(Work required):
Convert every line of the entries below into a JSON list of strings, one string per line, leaving out blank lines.
::::
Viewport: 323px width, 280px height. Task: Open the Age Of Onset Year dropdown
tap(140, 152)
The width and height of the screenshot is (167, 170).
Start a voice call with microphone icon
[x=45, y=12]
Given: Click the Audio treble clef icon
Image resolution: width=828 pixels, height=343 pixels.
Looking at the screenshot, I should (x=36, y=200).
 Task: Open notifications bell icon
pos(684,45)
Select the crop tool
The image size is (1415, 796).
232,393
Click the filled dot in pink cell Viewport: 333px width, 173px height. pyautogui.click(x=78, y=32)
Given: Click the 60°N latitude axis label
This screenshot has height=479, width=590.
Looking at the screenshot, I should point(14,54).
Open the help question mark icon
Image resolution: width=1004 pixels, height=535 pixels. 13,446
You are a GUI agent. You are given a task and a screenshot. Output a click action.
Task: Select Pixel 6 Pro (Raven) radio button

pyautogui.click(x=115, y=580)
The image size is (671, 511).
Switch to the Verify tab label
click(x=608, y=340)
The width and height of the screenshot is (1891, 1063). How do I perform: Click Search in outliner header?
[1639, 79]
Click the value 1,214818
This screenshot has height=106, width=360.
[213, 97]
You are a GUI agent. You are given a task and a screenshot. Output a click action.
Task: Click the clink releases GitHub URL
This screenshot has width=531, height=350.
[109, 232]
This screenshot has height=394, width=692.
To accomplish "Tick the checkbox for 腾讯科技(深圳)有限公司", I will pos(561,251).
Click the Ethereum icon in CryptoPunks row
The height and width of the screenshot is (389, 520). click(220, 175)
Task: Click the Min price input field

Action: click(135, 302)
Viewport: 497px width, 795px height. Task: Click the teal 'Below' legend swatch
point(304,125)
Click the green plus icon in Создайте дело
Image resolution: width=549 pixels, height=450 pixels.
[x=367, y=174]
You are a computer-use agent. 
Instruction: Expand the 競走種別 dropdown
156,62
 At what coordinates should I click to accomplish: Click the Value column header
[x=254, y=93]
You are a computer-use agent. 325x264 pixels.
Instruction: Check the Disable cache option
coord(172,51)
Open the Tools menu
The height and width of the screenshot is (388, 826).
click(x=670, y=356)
::::
(Output of the task):
[
  "Viewport: 323px width, 280px height. Task: Open the Age Of Onset Year dropdown",
  "tap(140, 152)",
  "The width and height of the screenshot is (167, 170).",
  "Start a voice call with microphone icon",
  "[x=45, y=12]",
  "Given: Click the Audio treble clef icon",
  "Image resolution: width=828 pixels, height=343 pixels.",
  "Looking at the screenshot, I should (x=36, y=200).",
  " Task: Open notifications bell icon",
  "pos(684,45)",
  "Select the crop tool",
  "The image size is (1415, 796).",
  "232,393",
  "Click the filled dot in pink cell Viewport: 333px width, 173px height. pyautogui.click(x=78, y=32)",
  "Given: Click the 60°N latitude axis label",
  "This screenshot has height=479, width=590.",
  "Looking at the screenshot, I should point(14,54).",
  "Open the help question mark icon",
  "Image resolution: width=1004 pixels, height=535 pixels. 13,446",
  "You are a GUI agent. You are given a task and a screenshot. Output a click action.",
  "Task: Select Pixel 6 Pro (Raven) radio button",
  "pyautogui.click(x=115, y=580)",
  "The image size is (671, 511).",
  "Switch to the Verify tab label",
  "click(x=608, y=340)",
  "The width and height of the screenshot is (1891, 1063). How do I perform: Click Search in outliner header?",
  "[1639, 79]",
  "Click the value 1,214818",
  "This screenshot has height=106, width=360.",
  "[213, 97]",
  "You are a GUI agent. You are given a task and a screenshot. Output a click action.",
  "Task: Click the clink releases GitHub URL",
  "This screenshot has width=531, height=350.",
  "[109, 232]",
  "This screenshot has height=394, width=692.",
  "To accomplish \"Tick the checkbox for 腾讯科技(深圳)有限公司\", I will pos(561,251).",
  "Click the Ethereum icon in CryptoPunks row",
  "The height and width of the screenshot is (389, 520). click(220, 175)",
  "Task: Click the Min price input field",
  "Action: click(135, 302)",
  "Viewport: 497px width, 795px height. Task: Click the teal 'Below' legend swatch",
  "point(304,125)",
  "Click the green plus icon in Создайте дело",
  "Image resolution: width=549 pixels, height=450 pixels.",
  "[x=367, y=174]",
  "You are a computer-use agent. ",
  "Instruction: Expand the 競走種別 dropdown",
  "156,62",
  " At what coordinates should I click to accomplish: Click the Value column header",
  "[x=254, y=93]",
  "You are a computer-use agent. 325x264 pixels.",
  "Instruction: Check the Disable cache option",
  "coord(172,51)",
  "Open the Tools menu",
  "The height and width of the screenshot is (388, 826).",
  "click(x=670, y=356)"
]